(Data supplied Opens)

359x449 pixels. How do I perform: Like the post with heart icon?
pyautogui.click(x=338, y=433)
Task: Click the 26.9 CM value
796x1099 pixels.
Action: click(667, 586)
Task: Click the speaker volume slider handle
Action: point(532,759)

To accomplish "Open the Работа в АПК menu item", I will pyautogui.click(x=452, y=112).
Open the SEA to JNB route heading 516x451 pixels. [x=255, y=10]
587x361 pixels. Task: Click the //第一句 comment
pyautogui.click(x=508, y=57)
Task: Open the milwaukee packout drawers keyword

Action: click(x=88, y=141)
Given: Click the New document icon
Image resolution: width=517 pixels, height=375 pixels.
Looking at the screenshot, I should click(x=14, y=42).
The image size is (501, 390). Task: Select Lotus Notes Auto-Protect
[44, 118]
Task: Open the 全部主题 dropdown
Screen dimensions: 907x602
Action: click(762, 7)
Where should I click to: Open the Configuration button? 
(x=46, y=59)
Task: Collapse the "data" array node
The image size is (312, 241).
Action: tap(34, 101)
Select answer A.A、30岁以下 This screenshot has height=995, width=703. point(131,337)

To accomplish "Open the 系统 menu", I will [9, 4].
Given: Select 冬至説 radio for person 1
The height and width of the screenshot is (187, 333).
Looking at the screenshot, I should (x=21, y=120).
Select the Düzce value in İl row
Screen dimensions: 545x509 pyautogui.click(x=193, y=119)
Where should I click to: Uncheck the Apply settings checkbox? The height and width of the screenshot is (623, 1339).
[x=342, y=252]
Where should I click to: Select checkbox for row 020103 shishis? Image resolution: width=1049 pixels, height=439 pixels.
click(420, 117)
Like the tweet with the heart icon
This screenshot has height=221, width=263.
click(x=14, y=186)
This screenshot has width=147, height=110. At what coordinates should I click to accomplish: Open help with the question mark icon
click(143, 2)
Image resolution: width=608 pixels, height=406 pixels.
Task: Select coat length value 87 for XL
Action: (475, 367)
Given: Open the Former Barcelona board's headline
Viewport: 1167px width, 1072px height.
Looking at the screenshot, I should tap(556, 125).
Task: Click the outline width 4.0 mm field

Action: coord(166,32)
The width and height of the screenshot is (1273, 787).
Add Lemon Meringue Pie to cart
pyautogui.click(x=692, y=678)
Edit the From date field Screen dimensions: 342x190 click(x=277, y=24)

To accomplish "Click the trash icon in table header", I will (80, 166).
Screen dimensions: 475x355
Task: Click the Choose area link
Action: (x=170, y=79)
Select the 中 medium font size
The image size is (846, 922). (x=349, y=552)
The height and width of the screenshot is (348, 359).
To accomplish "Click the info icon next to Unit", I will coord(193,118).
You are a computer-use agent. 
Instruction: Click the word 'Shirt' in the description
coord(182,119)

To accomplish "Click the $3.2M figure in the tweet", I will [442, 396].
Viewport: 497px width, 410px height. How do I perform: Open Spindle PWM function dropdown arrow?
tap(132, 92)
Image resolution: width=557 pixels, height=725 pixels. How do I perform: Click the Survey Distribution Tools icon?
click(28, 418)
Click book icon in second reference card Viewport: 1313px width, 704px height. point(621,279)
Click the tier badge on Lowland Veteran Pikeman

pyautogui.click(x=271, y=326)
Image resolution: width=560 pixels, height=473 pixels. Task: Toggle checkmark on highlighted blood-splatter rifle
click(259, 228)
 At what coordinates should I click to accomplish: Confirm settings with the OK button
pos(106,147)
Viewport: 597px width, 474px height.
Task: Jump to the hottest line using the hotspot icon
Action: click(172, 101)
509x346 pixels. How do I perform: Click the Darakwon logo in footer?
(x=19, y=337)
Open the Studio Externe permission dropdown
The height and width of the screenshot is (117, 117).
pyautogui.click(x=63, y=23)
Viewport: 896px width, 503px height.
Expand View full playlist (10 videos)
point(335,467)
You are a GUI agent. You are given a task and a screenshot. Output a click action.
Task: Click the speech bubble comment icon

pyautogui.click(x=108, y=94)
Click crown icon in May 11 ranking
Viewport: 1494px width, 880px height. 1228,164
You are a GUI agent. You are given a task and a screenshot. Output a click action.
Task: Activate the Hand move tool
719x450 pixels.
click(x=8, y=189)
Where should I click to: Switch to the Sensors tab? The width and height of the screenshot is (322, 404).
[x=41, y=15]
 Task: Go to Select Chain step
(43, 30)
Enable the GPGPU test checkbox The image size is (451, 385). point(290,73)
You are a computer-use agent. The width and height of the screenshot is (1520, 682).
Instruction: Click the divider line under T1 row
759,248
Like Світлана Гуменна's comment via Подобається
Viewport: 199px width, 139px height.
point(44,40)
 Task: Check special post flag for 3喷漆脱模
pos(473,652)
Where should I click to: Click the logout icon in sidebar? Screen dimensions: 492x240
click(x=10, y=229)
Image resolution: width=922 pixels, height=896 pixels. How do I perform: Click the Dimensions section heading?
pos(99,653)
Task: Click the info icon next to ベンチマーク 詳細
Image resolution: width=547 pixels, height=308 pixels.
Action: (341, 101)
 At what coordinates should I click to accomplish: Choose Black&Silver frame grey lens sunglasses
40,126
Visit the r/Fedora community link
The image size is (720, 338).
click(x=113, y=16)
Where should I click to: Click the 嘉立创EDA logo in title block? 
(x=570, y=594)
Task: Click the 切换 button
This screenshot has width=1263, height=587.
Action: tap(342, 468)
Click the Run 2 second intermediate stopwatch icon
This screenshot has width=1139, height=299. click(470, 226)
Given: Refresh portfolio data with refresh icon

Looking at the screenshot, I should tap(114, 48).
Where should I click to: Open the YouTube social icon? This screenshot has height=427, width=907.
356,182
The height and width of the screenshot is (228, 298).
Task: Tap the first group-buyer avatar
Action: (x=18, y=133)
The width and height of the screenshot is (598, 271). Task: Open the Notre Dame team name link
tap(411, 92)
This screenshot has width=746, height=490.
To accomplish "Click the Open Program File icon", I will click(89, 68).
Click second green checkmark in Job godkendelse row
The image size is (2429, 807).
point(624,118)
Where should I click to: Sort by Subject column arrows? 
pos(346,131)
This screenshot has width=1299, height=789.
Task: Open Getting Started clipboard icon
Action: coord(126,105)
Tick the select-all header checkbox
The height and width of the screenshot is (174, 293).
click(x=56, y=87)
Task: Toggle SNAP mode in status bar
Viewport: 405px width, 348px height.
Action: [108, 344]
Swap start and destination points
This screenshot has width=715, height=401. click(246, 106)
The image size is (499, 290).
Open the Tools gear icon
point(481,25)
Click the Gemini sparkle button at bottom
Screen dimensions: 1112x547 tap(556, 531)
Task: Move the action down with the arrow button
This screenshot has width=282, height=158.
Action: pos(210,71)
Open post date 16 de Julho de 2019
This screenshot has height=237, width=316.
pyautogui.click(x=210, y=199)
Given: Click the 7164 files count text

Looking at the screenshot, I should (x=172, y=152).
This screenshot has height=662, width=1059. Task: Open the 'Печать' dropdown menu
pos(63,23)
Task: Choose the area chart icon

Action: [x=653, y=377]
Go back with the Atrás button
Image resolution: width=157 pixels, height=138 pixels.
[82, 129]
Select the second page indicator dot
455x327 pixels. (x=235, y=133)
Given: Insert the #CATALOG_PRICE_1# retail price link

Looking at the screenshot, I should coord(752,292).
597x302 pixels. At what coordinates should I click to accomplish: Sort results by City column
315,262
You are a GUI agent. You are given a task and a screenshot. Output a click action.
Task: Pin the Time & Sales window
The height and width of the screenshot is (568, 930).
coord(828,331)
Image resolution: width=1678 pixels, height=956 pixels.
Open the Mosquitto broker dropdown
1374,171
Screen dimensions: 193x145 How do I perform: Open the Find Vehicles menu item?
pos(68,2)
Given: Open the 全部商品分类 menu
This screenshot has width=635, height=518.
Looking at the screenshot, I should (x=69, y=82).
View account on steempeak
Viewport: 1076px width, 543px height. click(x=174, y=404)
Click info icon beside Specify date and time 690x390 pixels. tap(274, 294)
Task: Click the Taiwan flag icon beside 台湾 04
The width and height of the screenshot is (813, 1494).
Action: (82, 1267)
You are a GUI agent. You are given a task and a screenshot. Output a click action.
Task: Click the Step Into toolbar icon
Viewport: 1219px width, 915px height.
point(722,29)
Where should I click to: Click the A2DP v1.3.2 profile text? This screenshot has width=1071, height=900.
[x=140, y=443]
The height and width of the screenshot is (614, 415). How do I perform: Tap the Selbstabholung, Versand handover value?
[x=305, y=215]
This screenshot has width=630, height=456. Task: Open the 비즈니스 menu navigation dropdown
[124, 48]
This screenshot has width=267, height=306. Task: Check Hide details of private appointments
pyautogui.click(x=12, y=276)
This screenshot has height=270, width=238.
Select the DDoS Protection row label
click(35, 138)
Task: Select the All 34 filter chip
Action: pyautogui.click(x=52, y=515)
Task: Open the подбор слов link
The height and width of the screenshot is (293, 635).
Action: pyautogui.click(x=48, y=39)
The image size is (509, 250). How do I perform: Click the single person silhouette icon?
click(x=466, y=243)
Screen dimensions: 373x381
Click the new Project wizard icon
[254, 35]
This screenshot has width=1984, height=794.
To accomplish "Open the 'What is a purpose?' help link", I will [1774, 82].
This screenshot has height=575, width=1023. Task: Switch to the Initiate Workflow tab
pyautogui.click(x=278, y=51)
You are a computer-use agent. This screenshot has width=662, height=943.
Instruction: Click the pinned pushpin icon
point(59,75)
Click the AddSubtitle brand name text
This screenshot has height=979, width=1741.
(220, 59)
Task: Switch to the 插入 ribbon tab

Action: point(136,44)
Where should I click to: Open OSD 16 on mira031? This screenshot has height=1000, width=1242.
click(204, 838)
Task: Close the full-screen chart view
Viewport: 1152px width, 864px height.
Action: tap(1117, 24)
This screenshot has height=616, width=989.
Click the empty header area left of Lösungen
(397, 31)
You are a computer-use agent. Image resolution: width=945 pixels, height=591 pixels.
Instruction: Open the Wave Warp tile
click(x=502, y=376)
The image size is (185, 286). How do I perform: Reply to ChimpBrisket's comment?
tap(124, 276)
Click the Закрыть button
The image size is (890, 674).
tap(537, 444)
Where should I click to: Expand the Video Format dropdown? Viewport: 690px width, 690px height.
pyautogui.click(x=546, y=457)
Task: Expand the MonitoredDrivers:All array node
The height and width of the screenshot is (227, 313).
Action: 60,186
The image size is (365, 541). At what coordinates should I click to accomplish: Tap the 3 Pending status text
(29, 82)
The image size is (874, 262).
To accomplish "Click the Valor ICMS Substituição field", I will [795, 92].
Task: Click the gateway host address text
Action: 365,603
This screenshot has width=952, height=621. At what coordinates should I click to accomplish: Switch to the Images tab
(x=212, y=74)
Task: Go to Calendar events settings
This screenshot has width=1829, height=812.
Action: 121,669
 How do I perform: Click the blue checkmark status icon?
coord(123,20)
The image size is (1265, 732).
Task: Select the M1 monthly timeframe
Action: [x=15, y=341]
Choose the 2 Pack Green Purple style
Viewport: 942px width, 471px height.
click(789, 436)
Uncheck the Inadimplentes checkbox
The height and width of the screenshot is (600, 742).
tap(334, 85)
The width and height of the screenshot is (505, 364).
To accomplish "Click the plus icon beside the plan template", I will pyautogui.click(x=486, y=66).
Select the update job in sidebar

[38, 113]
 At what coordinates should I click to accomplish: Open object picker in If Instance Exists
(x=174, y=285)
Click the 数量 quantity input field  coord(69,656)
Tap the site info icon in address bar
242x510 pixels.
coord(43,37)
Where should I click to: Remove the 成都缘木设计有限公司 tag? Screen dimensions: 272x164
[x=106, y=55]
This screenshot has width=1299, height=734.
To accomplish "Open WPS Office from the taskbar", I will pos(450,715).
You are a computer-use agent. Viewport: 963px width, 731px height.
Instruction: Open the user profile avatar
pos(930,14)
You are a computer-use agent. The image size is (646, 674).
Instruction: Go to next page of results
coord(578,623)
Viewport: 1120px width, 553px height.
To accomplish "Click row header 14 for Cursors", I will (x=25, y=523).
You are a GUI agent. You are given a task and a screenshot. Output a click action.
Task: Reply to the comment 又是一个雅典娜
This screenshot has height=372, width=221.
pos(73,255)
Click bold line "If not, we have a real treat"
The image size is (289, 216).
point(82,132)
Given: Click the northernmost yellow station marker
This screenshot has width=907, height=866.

(Data supplied Closes)

Only the lines above starting at the line that holds "796x1099 pixels." and ending at the line that holds "Open the SEA" are to be repeated, exactly and in full.

# Expected answer
796x1099 pixels.
Action: click(667, 586)
Task: Click the speaker volume slider handle
Action: point(532,759)

To accomplish "Open the Работа в АПК menu item", I will pyautogui.click(x=452, y=112).
Open the SEA to JNB route heading 516x451 pixels. [x=255, y=10]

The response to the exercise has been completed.